>> Begin Data to process
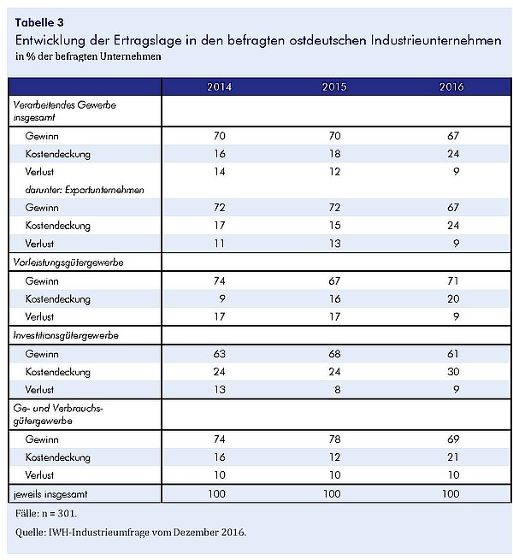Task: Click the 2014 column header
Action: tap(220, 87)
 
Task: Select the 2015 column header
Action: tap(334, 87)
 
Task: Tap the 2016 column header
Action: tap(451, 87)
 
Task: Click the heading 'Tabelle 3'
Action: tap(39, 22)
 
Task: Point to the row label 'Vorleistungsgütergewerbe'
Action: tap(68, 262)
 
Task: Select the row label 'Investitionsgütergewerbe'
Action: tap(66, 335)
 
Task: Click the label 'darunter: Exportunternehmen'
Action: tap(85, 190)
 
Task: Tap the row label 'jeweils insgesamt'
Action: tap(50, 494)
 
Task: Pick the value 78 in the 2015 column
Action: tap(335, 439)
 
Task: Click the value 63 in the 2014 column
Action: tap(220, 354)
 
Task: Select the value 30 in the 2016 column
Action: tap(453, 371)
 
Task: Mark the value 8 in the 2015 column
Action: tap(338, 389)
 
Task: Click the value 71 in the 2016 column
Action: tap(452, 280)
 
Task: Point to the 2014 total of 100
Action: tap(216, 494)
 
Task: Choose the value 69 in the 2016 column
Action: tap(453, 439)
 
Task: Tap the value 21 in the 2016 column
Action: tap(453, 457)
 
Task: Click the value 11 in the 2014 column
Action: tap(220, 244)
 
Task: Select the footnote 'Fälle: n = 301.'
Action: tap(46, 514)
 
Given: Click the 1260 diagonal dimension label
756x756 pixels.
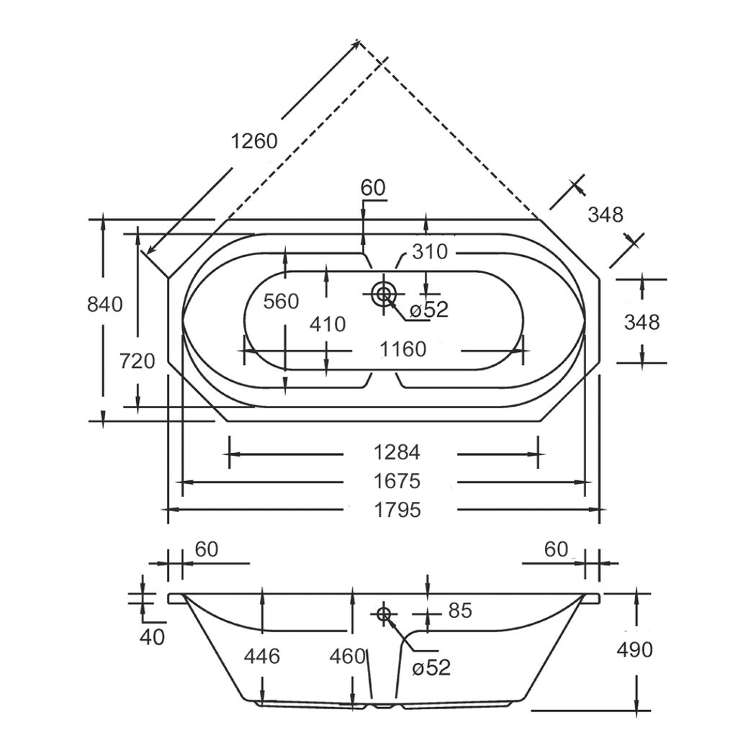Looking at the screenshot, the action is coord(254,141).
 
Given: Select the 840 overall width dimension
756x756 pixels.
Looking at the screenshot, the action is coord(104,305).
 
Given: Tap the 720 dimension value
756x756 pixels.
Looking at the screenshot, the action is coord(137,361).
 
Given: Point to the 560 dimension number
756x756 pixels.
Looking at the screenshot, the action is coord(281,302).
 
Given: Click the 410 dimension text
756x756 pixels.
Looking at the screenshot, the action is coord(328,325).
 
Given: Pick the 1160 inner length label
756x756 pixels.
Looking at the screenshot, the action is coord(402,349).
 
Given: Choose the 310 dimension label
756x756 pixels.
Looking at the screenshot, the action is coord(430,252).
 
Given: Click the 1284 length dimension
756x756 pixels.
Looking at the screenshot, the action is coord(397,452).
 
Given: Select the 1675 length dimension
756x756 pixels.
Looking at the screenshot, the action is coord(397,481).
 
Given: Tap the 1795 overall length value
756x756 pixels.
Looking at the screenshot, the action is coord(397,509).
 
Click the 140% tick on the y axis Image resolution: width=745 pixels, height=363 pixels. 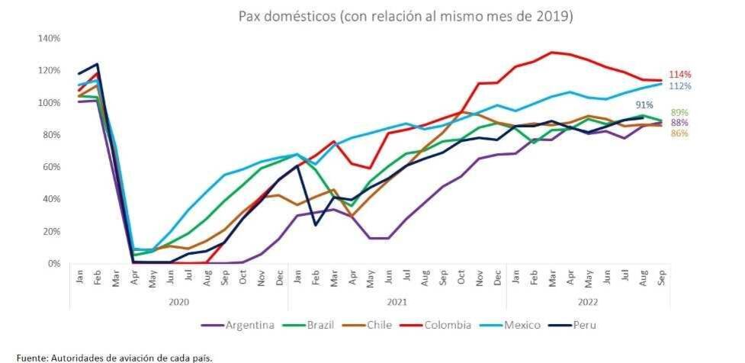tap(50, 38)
>> End Data to process
* Short problem *
Rewrite everything from the line containing "Task: Click the label" down to the line containing "Action: tap(46, 514)", changing "Click" to "Press" and leaving all else as it is. Return only those lines.

* Exercise response *
Task: Press the label 'darunter: Exportunternehmen'
Action: tap(85, 190)
 
Task: Tap the row label 'jeweils insgesamt'
Action: tap(50, 494)
 
Task: Pick the value 78 in the 2015 column
Action: tap(335, 439)
 
Task: Press the value 63 in the 2014 column
Action: tap(220, 354)
 
Task: Select the value 30 in the 2016 column
Action: tap(453, 371)
 
Task: Mark the value 8 in the 2015 column
Action: tap(338, 389)
 
Task: Press the value 71 in the 2016 column
Action: tap(452, 280)
 
Task: Point to the 2014 total of 100
Action: tap(216, 494)
 
Task: Choose the value 69 in the 2016 column
Action: tap(453, 439)
 
Task: Tap the value 21 in the 2016 column
Action: tap(453, 457)
 
Task: Press the value 11 in the 2014 column
Action: tap(220, 244)
 
Task: Select the footnote 'Fälle: n = 301.'
Action: tap(46, 514)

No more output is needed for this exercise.